Readit News logoReadit News
edent · 7 months ago
About 60k academic citations about to die - https://scholar.google.com/scholar?start=90&q=%22https://goo...

Countless books with irrevocably broken references - https://www.google.com/search?q=%22://goo.gl%22&sca_upv=1&sc...

And for what? The cost of keeping a few TB online and a little bit of CPU power?

An absolute act of cultural vandalism.

toomuchtodo · 7 months ago
https://wiki.archiveteam.org/index.php/Goo.gl

https://tracker.archiveteam.org/goo-gl/ (1.66B work items remaining as of this comment)

How to run an ArchiveTeam warrior: https://wiki.archiveteam.org/index.php/ArchiveTeam_Warrior

(edit: i see jaydenmilne commented about this further down thread, mea culpa)

progbits · 7 months ago
They appear to be doing ~37k items per minute, with 1.6B remaining that is roughly 30 days left. So that's just barely enough to do it in time.

Going to run the warrior over the weekend to help out a bit.

pentagrama · 7 months ago
Thank you for that information!

I wanted to help and did that using VMware.

For curious people, here is what the UI looks like, you have a list of projects to choose, I choose the goo.gl project, and a "Current project" tab which shows the project activity.

Project list: https://imgur.com/a/peTVzyw

Current project: https://imgur.com/a/QVuWWIj

xingped · 7 months ago
For those in the now, is this heavy on disk usage? Should I install this on my disk drive or my SSD? Just want to avoid tons of disk writes on an SSD if it's unnecessary.
jlarocco · 7 months ago
IMO it's less Google's fault and more a crappy tech education problem.

It wasn't a good idea to use shortened links in a citation in the first place, and somebody should have explained that to the authors. They didn't publish a book or write an academic paper in a vacuum - somebody around them should have known better and said something.
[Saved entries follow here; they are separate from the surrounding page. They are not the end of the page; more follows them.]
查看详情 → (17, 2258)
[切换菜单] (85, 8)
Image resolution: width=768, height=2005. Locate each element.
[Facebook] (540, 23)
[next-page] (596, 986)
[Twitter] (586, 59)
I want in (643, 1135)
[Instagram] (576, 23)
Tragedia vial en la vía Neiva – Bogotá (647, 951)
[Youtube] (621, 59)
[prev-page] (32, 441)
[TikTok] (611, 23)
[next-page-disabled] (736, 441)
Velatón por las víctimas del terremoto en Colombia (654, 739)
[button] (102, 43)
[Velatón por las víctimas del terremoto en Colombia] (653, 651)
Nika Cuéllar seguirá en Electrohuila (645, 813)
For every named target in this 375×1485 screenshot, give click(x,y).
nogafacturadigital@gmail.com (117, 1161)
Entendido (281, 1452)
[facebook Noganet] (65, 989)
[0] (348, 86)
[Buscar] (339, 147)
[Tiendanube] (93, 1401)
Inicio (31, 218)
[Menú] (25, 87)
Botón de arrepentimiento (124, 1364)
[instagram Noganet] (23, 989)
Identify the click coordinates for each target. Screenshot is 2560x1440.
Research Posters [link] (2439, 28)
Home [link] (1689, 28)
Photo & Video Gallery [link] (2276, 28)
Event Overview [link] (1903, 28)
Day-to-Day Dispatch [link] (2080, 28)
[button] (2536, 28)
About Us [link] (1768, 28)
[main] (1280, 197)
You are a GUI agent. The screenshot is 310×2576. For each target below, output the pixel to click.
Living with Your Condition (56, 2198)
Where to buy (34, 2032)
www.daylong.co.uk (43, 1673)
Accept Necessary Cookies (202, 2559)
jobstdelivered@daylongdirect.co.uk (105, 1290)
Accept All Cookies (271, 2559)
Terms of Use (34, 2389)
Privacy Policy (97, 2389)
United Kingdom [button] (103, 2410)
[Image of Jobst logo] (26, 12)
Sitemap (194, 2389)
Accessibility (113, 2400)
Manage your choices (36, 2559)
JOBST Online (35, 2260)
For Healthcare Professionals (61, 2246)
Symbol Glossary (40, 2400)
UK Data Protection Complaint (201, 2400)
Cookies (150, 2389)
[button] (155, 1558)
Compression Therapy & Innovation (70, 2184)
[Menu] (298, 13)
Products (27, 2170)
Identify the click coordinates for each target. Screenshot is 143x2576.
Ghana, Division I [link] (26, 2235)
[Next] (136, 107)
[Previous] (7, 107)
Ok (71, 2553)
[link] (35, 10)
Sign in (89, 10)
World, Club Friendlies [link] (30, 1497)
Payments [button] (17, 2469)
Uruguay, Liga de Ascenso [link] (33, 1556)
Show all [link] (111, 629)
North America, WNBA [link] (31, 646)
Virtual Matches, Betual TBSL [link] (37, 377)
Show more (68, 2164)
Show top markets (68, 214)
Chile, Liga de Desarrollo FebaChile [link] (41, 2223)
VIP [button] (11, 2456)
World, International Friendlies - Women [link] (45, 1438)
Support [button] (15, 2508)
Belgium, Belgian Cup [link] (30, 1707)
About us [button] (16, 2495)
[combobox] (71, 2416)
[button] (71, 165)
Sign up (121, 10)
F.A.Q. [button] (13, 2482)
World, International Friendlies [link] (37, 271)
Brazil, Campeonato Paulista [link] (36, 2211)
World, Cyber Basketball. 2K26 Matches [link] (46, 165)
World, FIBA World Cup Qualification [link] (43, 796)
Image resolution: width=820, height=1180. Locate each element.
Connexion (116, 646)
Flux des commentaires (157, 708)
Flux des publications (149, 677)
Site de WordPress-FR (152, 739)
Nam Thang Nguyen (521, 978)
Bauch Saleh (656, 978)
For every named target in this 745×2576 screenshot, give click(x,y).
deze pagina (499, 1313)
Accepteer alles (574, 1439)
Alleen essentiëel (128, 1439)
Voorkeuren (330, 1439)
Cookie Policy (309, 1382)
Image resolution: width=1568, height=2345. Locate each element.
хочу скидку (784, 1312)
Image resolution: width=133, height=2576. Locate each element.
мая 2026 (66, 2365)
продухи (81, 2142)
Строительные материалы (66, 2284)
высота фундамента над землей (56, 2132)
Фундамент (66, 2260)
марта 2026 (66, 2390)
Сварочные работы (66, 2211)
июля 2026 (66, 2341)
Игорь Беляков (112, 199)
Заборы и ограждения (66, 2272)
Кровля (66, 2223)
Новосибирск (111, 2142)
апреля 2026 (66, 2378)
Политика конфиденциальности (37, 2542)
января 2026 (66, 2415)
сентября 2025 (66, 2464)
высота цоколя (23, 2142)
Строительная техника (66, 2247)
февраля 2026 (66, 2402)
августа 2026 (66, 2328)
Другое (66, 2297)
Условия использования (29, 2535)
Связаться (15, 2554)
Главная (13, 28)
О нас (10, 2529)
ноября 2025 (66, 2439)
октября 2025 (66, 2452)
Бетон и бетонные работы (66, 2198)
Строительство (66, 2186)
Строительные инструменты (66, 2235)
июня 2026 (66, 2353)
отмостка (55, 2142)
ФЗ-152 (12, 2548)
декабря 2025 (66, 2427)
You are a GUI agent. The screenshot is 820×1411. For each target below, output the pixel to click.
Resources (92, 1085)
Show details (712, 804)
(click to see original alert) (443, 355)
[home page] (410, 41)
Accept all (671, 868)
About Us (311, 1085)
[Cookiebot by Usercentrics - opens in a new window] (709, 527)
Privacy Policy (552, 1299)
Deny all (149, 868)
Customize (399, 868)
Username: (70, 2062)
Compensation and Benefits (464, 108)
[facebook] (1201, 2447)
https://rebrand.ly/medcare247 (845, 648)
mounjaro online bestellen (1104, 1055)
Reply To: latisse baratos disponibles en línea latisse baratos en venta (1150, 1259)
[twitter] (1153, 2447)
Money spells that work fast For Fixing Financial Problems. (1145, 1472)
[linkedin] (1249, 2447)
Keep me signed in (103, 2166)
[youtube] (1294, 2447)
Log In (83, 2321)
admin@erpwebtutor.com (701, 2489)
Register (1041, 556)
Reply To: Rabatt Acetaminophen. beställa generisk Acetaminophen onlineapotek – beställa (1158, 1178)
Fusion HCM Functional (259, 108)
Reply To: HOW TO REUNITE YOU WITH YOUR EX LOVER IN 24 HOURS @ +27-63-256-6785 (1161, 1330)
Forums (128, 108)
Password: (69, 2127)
And really it's not much different than anything else online - it can disappear on a whim. How many of those shortened links even go to valid pages any more?

And no company is going to maintain a "free" service forever. It's easy to say, "It's only ...", but you're not the one doing the work or paying for it.

justin66 · 7 months ago
> It wasn't a good idea to use shortened links in a citation in the first place, and somebody should have explained that to the authors. They didn't publish a book or write an academic paper in a vacuum - somebody around them should have known better and said something.

It's a great idea, and today in 2025, papers are pretty much the only place where using these shortened URLs makes a lot of sense. In almost any other context you could just use a QR code or something, but that wouldn't fit an academic paper.

Their specific choice of shortened URL provider was obviously unfortunate. The real failure is that of DOI to provide an alternative to goo.gl or tinyurl or whatever that is easy to reach for. It's a big failure, since preserving references to things like academic papers is part of their stated purpose.

gmerc · 7 months ago
Ahh classic free market cop out.
HaZeust · 6 months ago
>"It wasn't a good idea to use shortened links in a citation in the first place, and somebody should have explained that to the authors"

???

DOI and ORCID sponsored link-shortening with Goo.gl. Authors did what they were told would be optimal, and ORCID was probably told by Google that it'd hone its link-shortening service for long-term reliability. What a crazy victim-blame.

epolanski · 7 months ago
Jm2c, but if your resource is a link to an online resource that's borderline already (at any point the content can be changed or disappear).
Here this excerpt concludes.